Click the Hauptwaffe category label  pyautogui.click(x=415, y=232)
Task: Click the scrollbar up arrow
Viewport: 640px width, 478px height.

- - - - -

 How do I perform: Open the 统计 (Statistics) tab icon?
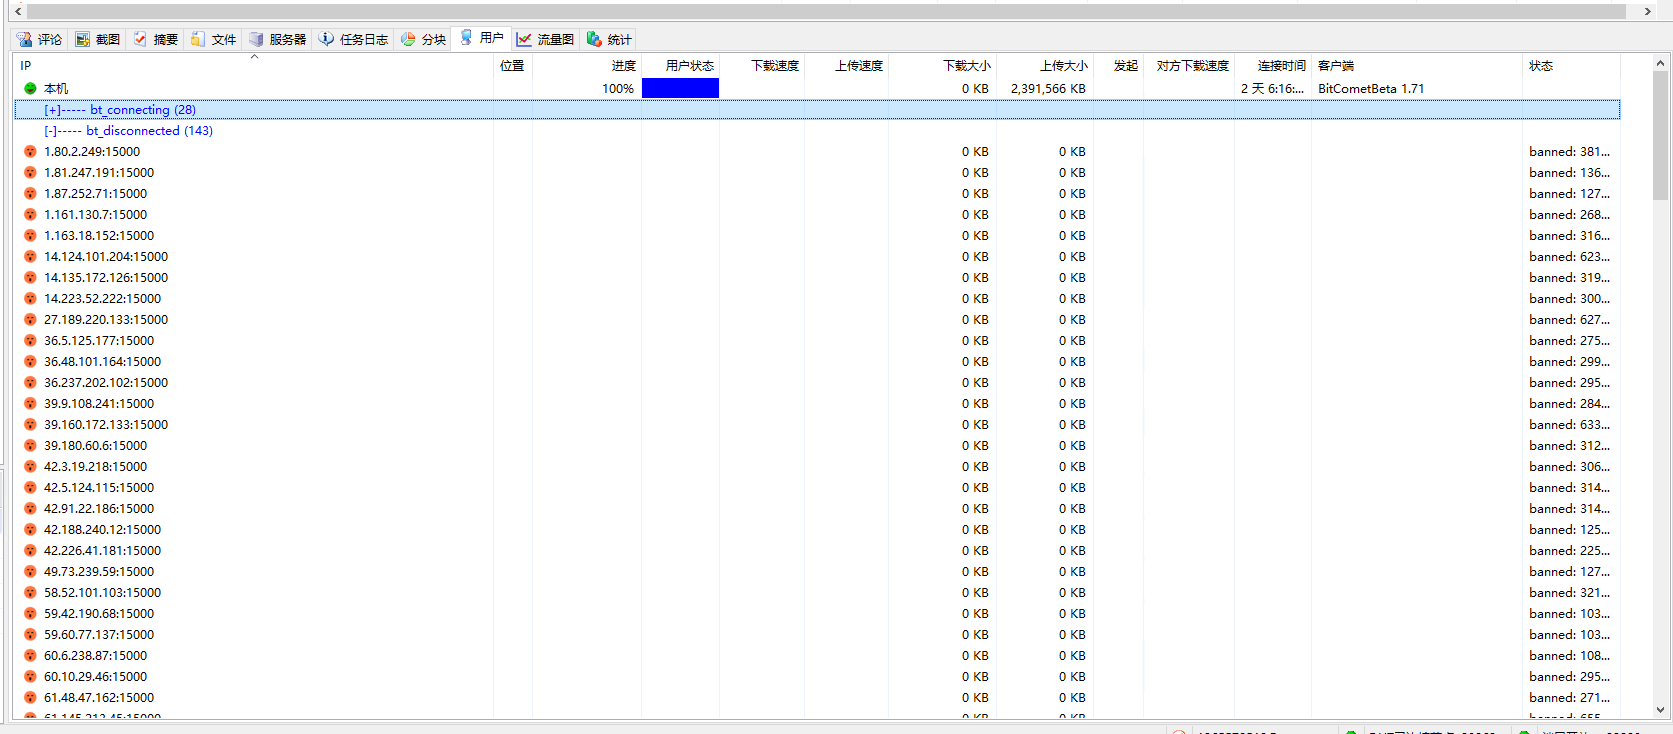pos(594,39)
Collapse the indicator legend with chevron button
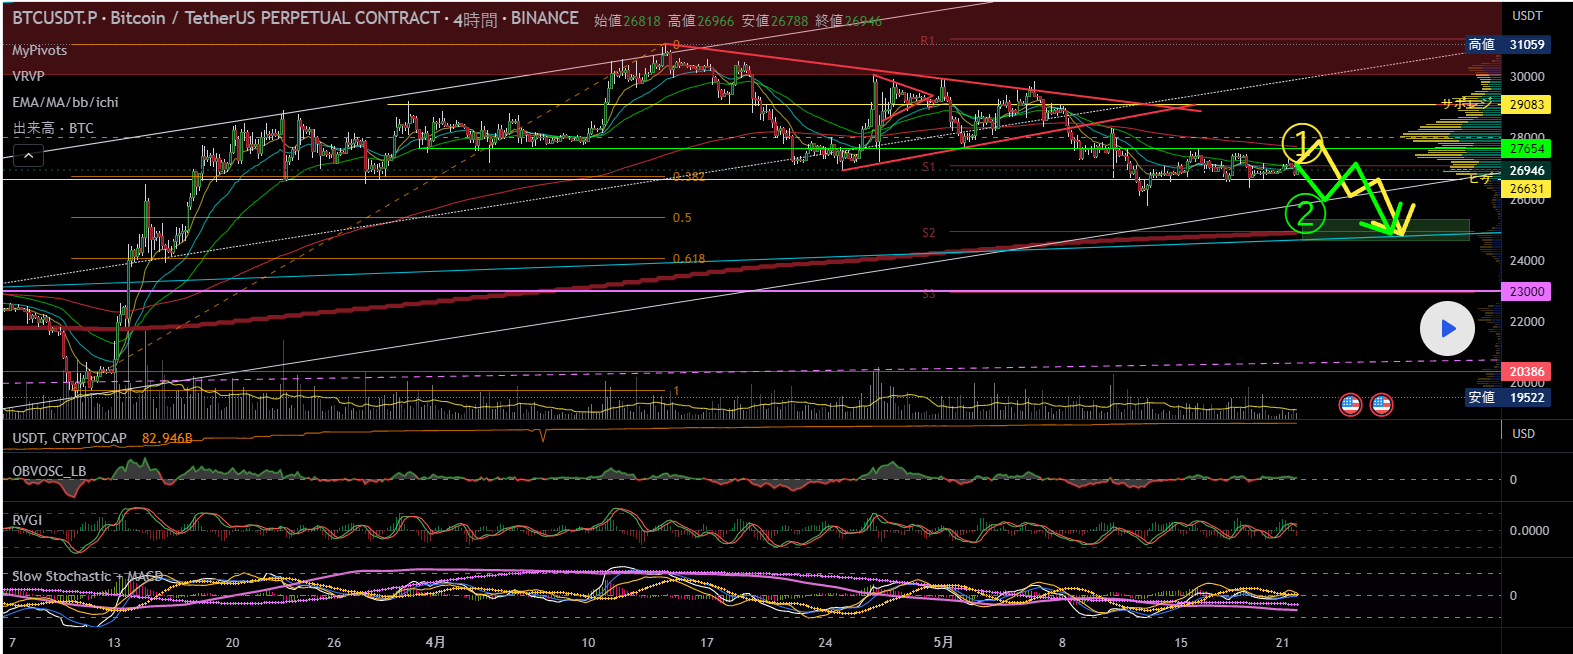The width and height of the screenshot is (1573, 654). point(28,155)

- - - - -

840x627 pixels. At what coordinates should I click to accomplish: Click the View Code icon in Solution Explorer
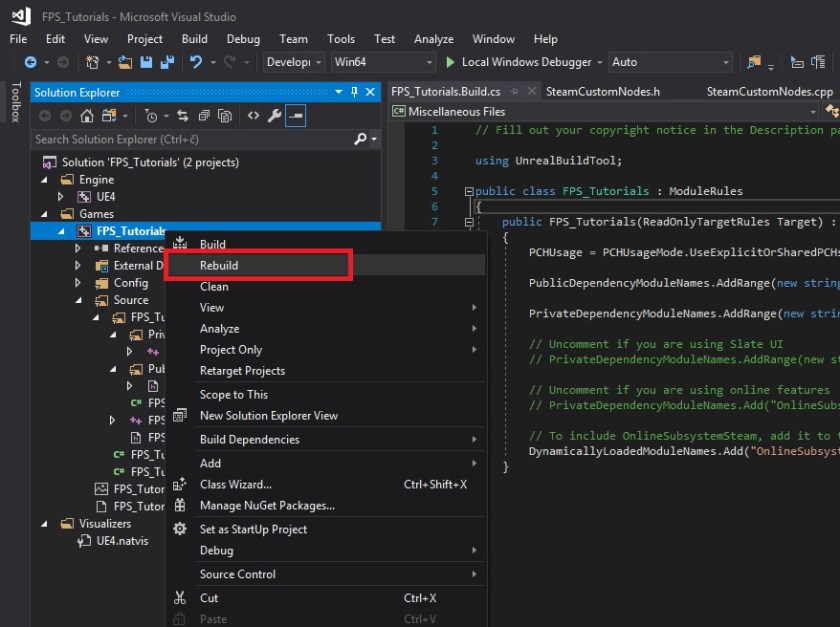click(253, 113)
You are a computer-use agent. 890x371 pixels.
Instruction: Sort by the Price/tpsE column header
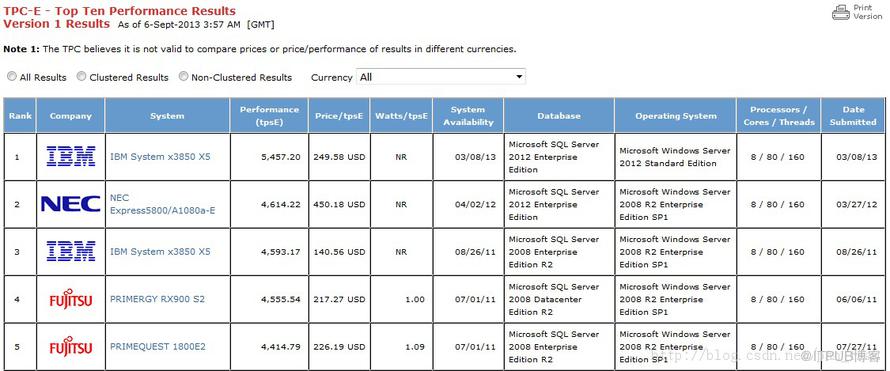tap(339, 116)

- - - - -

> Problem requirements
Only the lines above starting with the one with "Click the Hauptwaffe" and going through the one with "Viewport: 640px width, 478px height." are to be copied, word for word and with both ends kept.

> Problem solution
Click the Hauptwaffe category label  pyautogui.click(x=415, y=232)
Task: Click the scrollbar up arrow
Viewport: 640px width, 478px height.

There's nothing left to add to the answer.